▶ _EXERCISE AIM_
Copy out these records word for word.

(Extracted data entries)
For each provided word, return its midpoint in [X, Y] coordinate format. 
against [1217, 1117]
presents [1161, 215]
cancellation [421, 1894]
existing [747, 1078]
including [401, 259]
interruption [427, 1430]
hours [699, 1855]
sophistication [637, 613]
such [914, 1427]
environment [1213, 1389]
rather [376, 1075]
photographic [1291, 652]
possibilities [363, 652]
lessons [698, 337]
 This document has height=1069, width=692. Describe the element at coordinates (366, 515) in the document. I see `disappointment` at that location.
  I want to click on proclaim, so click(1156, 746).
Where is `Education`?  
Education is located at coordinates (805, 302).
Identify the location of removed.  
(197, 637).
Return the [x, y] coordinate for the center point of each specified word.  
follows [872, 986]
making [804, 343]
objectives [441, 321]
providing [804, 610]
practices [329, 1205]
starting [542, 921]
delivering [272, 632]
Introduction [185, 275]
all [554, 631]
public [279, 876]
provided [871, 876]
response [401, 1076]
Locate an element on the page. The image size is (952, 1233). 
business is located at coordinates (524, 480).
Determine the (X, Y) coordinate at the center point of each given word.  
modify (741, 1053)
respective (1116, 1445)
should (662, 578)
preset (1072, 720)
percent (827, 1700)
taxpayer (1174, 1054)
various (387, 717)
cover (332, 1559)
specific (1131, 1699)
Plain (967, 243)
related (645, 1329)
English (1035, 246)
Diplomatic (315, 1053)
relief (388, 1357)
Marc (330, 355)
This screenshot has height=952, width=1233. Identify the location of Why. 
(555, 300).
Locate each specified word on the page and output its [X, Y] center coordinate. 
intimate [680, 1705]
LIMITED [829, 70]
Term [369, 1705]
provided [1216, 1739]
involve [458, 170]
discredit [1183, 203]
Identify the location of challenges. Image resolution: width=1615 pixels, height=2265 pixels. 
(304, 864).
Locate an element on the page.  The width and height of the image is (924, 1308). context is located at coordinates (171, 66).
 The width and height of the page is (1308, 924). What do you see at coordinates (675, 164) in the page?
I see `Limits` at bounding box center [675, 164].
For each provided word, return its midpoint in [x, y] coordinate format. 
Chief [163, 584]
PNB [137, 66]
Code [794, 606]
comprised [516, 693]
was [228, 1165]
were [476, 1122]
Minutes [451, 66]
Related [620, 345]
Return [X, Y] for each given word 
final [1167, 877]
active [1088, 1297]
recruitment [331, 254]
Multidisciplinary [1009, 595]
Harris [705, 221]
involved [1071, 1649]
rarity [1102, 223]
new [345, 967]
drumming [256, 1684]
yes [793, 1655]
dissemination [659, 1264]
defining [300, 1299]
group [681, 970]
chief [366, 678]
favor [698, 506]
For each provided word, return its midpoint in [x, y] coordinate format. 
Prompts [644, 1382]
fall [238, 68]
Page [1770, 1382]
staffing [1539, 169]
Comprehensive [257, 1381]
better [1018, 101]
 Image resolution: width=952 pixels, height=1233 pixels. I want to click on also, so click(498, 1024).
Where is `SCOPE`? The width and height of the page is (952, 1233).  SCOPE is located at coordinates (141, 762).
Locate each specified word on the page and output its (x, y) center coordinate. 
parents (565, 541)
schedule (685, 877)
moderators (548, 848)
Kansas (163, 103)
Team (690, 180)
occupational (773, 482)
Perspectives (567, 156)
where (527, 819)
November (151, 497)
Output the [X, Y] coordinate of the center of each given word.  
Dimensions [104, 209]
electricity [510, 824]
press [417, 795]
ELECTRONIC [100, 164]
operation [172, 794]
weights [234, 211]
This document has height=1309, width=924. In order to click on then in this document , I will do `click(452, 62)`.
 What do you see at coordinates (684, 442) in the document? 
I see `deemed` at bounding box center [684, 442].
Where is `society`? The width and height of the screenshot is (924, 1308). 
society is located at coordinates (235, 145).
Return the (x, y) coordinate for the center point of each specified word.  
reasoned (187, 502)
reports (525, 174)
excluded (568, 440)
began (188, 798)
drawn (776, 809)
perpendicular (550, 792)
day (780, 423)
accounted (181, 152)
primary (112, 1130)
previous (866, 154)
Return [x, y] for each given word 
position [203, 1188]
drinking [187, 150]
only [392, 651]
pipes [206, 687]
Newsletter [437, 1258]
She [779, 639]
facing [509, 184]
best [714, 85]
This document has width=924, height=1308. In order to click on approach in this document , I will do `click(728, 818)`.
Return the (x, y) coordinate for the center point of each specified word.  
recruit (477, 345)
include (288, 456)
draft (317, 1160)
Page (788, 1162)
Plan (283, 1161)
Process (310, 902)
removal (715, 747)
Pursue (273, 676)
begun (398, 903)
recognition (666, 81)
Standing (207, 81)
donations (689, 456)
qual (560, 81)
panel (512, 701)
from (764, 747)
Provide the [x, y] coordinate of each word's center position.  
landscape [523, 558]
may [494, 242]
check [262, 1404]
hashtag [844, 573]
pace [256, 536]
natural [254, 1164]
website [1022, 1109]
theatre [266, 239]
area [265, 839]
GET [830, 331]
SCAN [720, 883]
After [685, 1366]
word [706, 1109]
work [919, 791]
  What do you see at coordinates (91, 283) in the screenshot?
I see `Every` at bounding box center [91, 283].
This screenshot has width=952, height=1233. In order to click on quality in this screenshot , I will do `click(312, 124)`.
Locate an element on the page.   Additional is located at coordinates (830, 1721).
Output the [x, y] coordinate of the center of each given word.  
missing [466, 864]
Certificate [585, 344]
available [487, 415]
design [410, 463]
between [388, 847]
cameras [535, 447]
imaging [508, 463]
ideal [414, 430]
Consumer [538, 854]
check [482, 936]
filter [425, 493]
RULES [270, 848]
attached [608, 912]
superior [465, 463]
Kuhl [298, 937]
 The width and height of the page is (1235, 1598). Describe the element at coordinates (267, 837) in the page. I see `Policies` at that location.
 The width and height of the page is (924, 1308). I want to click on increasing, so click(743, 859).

▶ _CORRECT OUTPUT_
For each provided word, return its midpoint in [X, Y] coordinate format. 
against [1217, 1117]
presents [1161, 215]
cancellation [421, 1894]
existing [747, 1078]
including [401, 259]
interruption [427, 1430]
hours [699, 1855]
sophistication [637, 613]
such [914, 1427]
environment [1213, 1389]
rather [376, 1075]
photographic [1291, 652]
possibilities [363, 652]
lessons [698, 337]
 This document has height=1069, width=692. Describe the element at coordinates (366, 515) in the document. I see `disappointment` at that location.
  I want to click on proclaim, so click(1156, 746).
Where is `Education`?  
Education is located at coordinates (805, 302).
Identify the location of removed.  
(197, 637).
Return the [x, y] coordinate for the center point of each specified word.  
follows [872, 986]
making [804, 343]
objectives [441, 321]
providing [804, 610]
practices [329, 1205]
starting [542, 921]
delivering [272, 632]
Introduction [185, 275]
all [554, 631]
public [279, 876]
provided [871, 876]
response [401, 1076]
Locate an element on the page. The image size is (952, 1233). 
business is located at coordinates (524, 480).
Determine the (X, Y) coordinate at the center point of each given word.  
modify (741, 1053)
respective (1116, 1445)
should (662, 578)
preset (1072, 720)
percent (827, 1700)
taxpayer (1174, 1054)
various (387, 717)
cover (332, 1559)
specific (1131, 1699)
Plain (967, 243)
related (645, 1329)
English (1035, 246)
Diplomatic (315, 1053)
relief (388, 1357)
Marc (330, 355)
This screenshot has height=952, width=1233. Identify the location of Why. 
(555, 300).
Locate each specified word on the page and output its [X, Y] center coordinate. 
intimate [680, 1705]
LIMITED [829, 70]
Term [369, 1705]
provided [1216, 1739]
involve [458, 170]
discredit [1183, 203]
Identify the location of challenges. Image resolution: width=1615 pixels, height=2265 pixels. 
(304, 864).
Locate an element on the page.  The width and height of the image is (924, 1308). context is located at coordinates (171, 66).
 The width and height of the page is (1308, 924). What do you see at coordinates (675, 164) in the page?
I see `Limits` at bounding box center [675, 164].
For each provided word, return its midpoint in [x, y] coordinate format. 
Chief [163, 584]
PNB [137, 66]
Code [794, 606]
comprised [516, 693]
was [228, 1165]
were [476, 1122]
Minutes [451, 66]
Related [620, 345]
Return [X, Y] for each given word 
final [1167, 877]
active [1088, 1297]
recruitment [331, 254]
Multidisciplinary [1009, 595]
Harris [705, 221]
involved [1071, 1649]
rarity [1102, 223]
new [345, 967]
drumming [256, 1684]
yes [793, 1655]
dissemination [659, 1264]
defining [300, 1299]
group [681, 970]
chief [366, 678]
favor [698, 506]
For each provided word, return its midpoint in [x, y] coordinate format. 
Prompts [644, 1382]
fall [238, 68]
Page [1770, 1382]
staffing [1539, 169]
Comprehensive [257, 1381]
better [1018, 101]
 Image resolution: width=952 pixels, height=1233 pixels. I want to click on also, so click(498, 1024).
Where is `SCOPE`? The width and height of the page is (952, 1233).  SCOPE is located at coordinates (141, 762).
Locate each specified word on the page and output its (x, y) center coordinate. 
parents (565, 541)
schedule (685, 877)
moderators (548, 848)
Kansas (163, 103)
Team (690, 180)
occupational (773, 482)
Perspectives (567, 156)
where (527, 819)
November (151, 497)
Output the [X, Y] coordinate of the center of each given word.  
Dimensions [104, 209]
electricity [510, 824]
press [417, 795]
ELECTRONIC [100, 164]
operation [172, 794]
weights [234, 211]
This document has height=1309, width=924. In order to click on then in this document , I will do `click(452, 62)`.
 What do you see at coordinates (684, 442) in the document? 
I see `deemed` at bounding box center [684, 442].
Where is `society`? The width and height of the screenshot is (924, 1308). 
society is located at coordinates (235, 145).
Return the (x, y) coordinate for the center point of each specified word.  
reasoned (187, 502)
reports (525, 174)
excluded (568, 440)
began (188, 798)
drawn (776, 809)
perpendicular (550, 792)
day (780, 423)
accounted (181, 152)
primary (112, 1130)
previous (866, 154)
Return [x, y] for each given word 
position [203, 1188]
drinking [187, 150]
only [392, 651]
pipes [206, 687]
Newsletter [437, 1258]
She [779, 639]
facing [509, 184]
best [714, 85]
This document has width=924, height=1308. In order to click on approach in this document , I will do `click(728, 818)`.
Return the (x, y) coordinate for the center point of each specified word.  
recruit (477, 345)
include (288, 456)
draft (317, 1160)
Page (788, 1162)
Plan (283, 1161)
Process (310, 902)
removal (715, 747)
Pursue (273, 676)
begun (398, 903)
recognition (666, 81)
Standing (207, 81)
donations (689, 456)
qual (560, 81)
panel (512, 701)
from (764, 747)
Provide the [x, y] coordinate of each word's center position.  
landscape [523, 558]
may [494, 242]
check [262, 1404]
hashtag [844, 573]
pace [256, 536]
natural [254, 1164]
website [1022, 1109]
theatre [266, 239]
area [265, 839]
GET [830, 331]
SCAN [720, 883]
After [685, 1366]
word [706, 1109]
work [919, 791]
  What do you see at coordinates (91, 283) in the screenshot?
I see `Every` at bounding box center [91, 283].
This screenshot has width=952, height=1233. In order to click on quality in this screenshot , I will do `click(312, 124)`.
Locate an element on the page.   Additional is located at coordinates (830, 1721).
Output the [x, y] coordinate of the center of each given word.  
missing [466, 864]
Certificate [585, 344]
available [487, 415]
design [410, 463]
between [388, 847]
cameras [535, 447]
imaging [508, 463]
ideal [414, 430]
Consumer [538, 854]
check [482, 936]
filter [425, 493]
RULES [270, 848]
attached [608, 912]
superior [465, 463]
Kuhl [298, 937]
 The width and height of the page is (1235, 1598). Describe the element at coordinates (267, 837) in the page. I see `Policies` at that location.
 The width and height of the page is (924, 1308). I want to click on increasing, so click(743, 859).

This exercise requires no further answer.